Tony pays tribute to simple goodness. And the horse it rode in on.
In the 2020s, we live in a world of bold directions, so that things are either often gritty or cosy, but rarely both. Urban or pretty, but rarely both. Dramatic or comic, and at least sometimes both.

In these days, we rarely look to the mid-Eighties for subtlety of presentation, either – the Eighties is far enough in the past to be expressible as a stereotype. Politically, the age of laissez-faire economics and de-regulation, of Thatcher and Reagan on the one hand, and the devastating changes they wrought upon their nations on the other. Stylistically, we think of bright colours, electro-pop, big hair, shoulder pads, and fabrics that should never have been let loose outside the science-fiction writer’s mind.

And then, as if from nowhere, comes Boon.

Boon is an oddly, wonderfully optimistic show, without ever losing the touch of grit that anchors it to reality in the British West Midlands from the mid-Eighties to the mid-Nineties.

Really though, it’s wrong to say it comes from nowhere. At its core, it comes from the same place as the likes of Alan Bleasdale’s Boys From The Blackstuff (1980), and Dick Clement and Ian La Frenais’ Auf Wiedersehen, Pet (From 1983).

But where both of those dramas were essentially stories of change in mid-life arising from the external, political world of Thatcher’s Britain, Boon actually travels politically light, basing its story of fundamental change in the sort of thing that could happen to anyone at any time.

Ken Boon (Michael Elphick) is a middle-aged, unattached firefighter in Birmingham. He doesn’t have much of a life outside the station, but is well-liked by his friends in the profession. But Boon is a prodigious reader of relatively cheap cowboy fiction, the whole “Lone stranger riding into town to solve problems, then head off into the sunset” kind.

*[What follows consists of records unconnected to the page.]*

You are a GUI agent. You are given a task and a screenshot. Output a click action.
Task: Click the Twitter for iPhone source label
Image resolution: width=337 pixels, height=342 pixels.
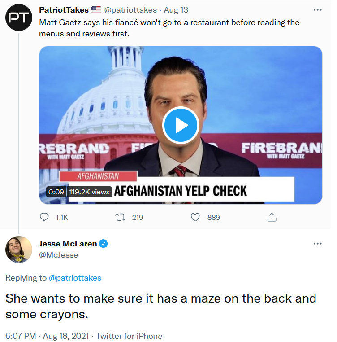129,336
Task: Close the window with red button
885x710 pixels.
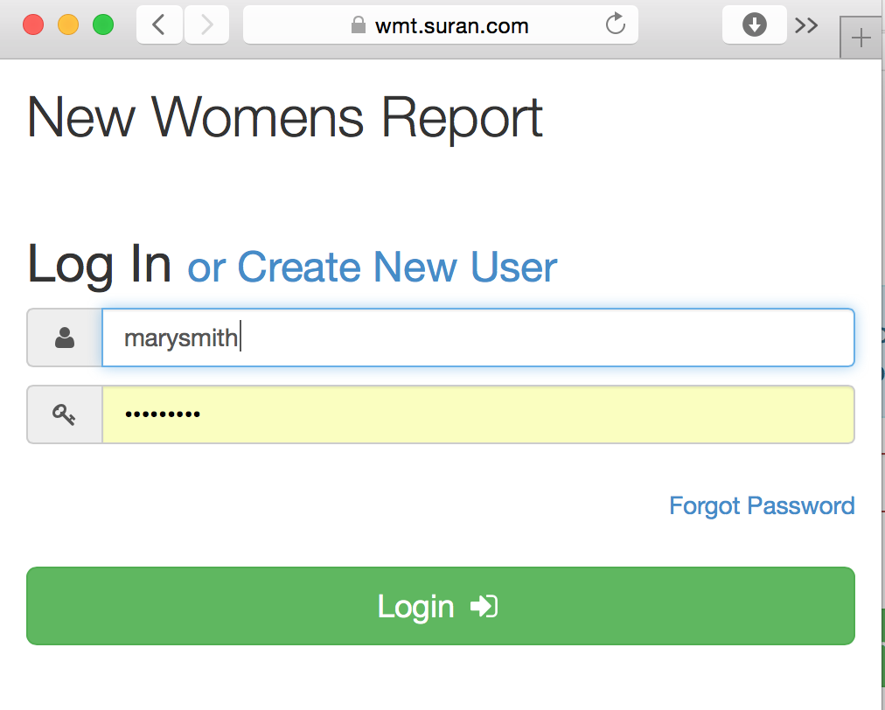Action: (33, 24)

When his boss, Harry Crawford (David Daker) takes early retirement and flies off to start a new life in Spain, life continues as normal for Boon – but the two had often worked in partnership on the job. Without Crawford’s help or restraining hand, Boon pushes into a burning building to rescue some people trapped inside. He succeeds, but the effort costs him long-term lung damage.

Suddenly, the man whose chief purpose in life was to save people’s lives is unable to do the job. Pensioned off, he finds the world of mid-Eighties Birmingham initially has little use for a breathless firefighter made old before his time.

But Boon has dreams. He buys himself a field to turn into a market garden (and home), calling it the Ponderosa in a hat-tip to his Western obsession. His dreams are bigger than his bank account though, and when Harry returns, deserted by his wife for her “twelve-year-old” hairdresser, the two cling together as stalwarts with a similar approach to life.

Harry buys a hotel, and puts an ad in the local paper (admittedly while drunk), to get Boon some sort of job to do while he’s working on his house and market garden. “Ex-firefighter seeks interesting work. Anything legal considered.”

The central notion of the show is of a man who lives to help people, and dreams of a higher ideal like the nameless rider, setting the world to rights. With his significantly less-than-trusty steed, a vintage motorbike he works almost constantly to keep running, his ‘ranch,’ the Ponderosa, a growing and changing gang of compadres, and a heart that’s semi-pure but never naïve, Boon, robbed of the career that was his life, sets about making the world a better place, little by little, one job at a time.

And that right there is the start of a seven-series show that served up weekly slices of human spirit, without ever over-sweetening the pie.

One of the most unusual things about Boon over the years is that it relatively frequently changes completely what its focus is. At first, Boon is a man-for-hire, doing almost anything that pays, so he can funnel the cash into both his living expenses (he moves into Harry’s hotel once the caravan in which he was living on the Ponderosa is repossessed), and into the expenses of eventually building the Ponderosa into the place he sees in his dreams.

But along the way, he starts up a motorcycle courier business – the Texas Ranger years (which many people consider ‘Peak Boon’). That metamorphoses over time into something more akin to the long history of private investigator fiction, and rather sadly changes its name along the way, becoming first Boon-Daly Investigations, then plain Boon Investigations, and finally the deeply dull-sounding Crawford Boon Security (CBS), in which he and Harry work together – Boon on investigations, Harry on security.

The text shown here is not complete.